Science, not promiscuity, explains quakes

Promiscuous women in Iran are to blame for the country’s spate of earthquakes. So says senior Iranian cleric Hojatoleslam Kazem Sedighi, who is Tehran’s acting Friday prayer leader, an influential and powerful post. How does women’s promiscuity generate earthquakes? Sedighi explained recently that “Many women who do not dress modestly … lead young men astray, corrupt their chastity and spread adultery in society, which increases earthquakes.”

Let’s be sure we’re getting this right. It’s not the fault-fractured earth below Tehran and much of Iran that is behind past and current quakes. Instead, it’s women who violate strict religious dress codes, wear “revealing” clothes, and foster promiscuity. Iran’s Minister of Welfare and Social Security Sadeq Mahsooli confirms this faith-based seismology, saying prayers and pleas for forgiveness were the best “formulas to repel earthquakes.” Added Sedighi, “A divine authority told me to tell the people to make a general repentance.”

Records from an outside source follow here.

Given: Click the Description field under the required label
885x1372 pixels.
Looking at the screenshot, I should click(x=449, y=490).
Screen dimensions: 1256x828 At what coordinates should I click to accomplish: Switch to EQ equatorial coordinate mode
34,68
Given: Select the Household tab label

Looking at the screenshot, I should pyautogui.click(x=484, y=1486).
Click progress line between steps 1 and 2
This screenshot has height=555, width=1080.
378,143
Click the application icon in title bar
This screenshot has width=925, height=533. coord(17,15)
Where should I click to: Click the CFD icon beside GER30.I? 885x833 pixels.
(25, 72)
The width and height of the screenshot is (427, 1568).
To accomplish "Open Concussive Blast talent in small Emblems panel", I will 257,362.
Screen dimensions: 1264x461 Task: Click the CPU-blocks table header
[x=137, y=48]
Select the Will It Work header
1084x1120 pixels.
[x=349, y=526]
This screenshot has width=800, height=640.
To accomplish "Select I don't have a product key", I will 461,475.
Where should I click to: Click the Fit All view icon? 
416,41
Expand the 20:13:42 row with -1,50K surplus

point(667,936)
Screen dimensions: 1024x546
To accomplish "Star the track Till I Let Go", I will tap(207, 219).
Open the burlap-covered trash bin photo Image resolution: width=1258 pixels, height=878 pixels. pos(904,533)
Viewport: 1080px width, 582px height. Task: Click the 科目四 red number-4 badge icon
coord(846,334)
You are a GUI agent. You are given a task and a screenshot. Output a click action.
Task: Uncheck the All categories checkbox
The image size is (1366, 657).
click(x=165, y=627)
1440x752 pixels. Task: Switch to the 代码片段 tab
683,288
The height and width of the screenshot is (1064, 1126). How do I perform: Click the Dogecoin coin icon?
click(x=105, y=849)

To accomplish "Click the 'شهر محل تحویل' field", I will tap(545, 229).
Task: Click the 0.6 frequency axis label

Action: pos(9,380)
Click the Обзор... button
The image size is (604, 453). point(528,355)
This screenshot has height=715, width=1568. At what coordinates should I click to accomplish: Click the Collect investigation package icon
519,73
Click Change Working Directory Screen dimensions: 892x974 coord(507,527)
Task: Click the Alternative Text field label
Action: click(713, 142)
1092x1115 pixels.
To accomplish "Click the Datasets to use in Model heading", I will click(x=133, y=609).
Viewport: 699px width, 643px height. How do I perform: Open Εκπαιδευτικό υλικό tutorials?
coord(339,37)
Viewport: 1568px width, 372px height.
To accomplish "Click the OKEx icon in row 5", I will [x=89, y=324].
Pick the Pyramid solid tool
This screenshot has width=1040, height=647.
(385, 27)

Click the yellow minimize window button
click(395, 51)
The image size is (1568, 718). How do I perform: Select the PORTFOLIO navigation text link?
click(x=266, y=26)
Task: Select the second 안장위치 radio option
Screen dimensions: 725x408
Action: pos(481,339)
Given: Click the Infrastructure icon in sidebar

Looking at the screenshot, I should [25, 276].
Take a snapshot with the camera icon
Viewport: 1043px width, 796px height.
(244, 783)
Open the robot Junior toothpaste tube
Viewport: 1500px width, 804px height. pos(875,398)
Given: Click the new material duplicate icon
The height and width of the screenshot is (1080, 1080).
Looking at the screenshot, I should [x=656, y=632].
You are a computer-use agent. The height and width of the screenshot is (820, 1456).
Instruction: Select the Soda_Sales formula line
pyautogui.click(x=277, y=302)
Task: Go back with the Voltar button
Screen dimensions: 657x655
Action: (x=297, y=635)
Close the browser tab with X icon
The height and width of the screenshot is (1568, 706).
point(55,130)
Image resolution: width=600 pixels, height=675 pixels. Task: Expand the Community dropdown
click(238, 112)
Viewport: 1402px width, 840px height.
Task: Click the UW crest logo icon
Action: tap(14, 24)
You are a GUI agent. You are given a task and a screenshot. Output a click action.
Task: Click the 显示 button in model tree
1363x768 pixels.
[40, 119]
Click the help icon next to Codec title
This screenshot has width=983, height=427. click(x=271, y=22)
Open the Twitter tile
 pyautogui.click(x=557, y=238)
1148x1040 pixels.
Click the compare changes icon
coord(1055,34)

Geology is much more humble. It does not claim divine conversations or interventions. It won’t tell you that less promiscuity in California will tame the San Andreas Fault, or that covering women from head to toe in Iceland will appease its Eyjafjallajokull volcano. And it won’t promise to repel earthquakes through religious observance or prayer. In fact, geology promises you will feel the earth move under your feet no matter how modestly you dress or behave.

That’s because we cannot stop earthquakes or volcanoes. Not unless we can halt continental drift, the inexorable movement of the 10 huge slabs of crust that make up the Earth’s surface skin. The slabs, or plates, are like giant, rocky conveyor belts, born in volcanic violence in the center of oceans (under Iceland, for example) and dying in earthquake convulsions near ocean margins (under California, for example) where they dive under or bulldoze against adjacent slabs.

Iran is one of the most earthquake-prone countries. It sits on the boundary between the Arabian and Eurasian crustal plates, which are highly promiscuous, geologically speaking, constantly bumping and grinding against one another, causing intense tremors. A 2003 quake in the southern Iranian city of Bam killed 31,000 people. Message to Sedighi: Women are wonderfully powerful, but when it comes to Iran’s earthquakes, they’ve had help.

Iran’s President Mahmoud Ahmadinejad, a Holocaust-denier, is better at geology than history. At least he knows that the only way to avoid an earthquake is not to live near one. Realizing that a major quake is certain to hit Tehran, he has urged many of its 12 million inhabitants to relocate. Scores of active geological faults spider out under the city. Seismologists warn that one is 50 miles long and ready to rock.

Of course, if Sedighi is right about the geologic power of women, then the U.S. strategy for stemming Iran’s nuclear threat suddenly becomes simple. Forget economic embargoes and surgical, stealth military strikes. Instead, with our allies, merely increase the number of immodestly-dressed women in Iran. The resulting earthquakes, both frequent and massive, should be sufficient to destroy any below-ground nuclear facilities.

If you think we in the U.S. are more enlightened in the geological blame game than Iranian clerics, think again. On Jan. 13 of this year, a day after a devastating earthquake struck Haiti and killed more than 100,000 people, Pat Robertson, the Christian televangelist and former presidential candidate, blamed the quake on a Haitian pact with the devil. On his television show, The 700 Club, Robertson said that Haiti and its people have been “cursed by one thing after another” since they “swore a pact to the devil” to rid them of French rule.

Haiti straddles part of the boundary between the North American Plate and the Caribbean Plate, which jerks eastward about three-quarters of an inch a year. One of those violent jerks occurred Jan. 12. Message to Pat: The devil had help.

— Leonard Krishtalka is director of the Biodiversity Institute and a professor of ecology and evolutionary biology at Kansas University.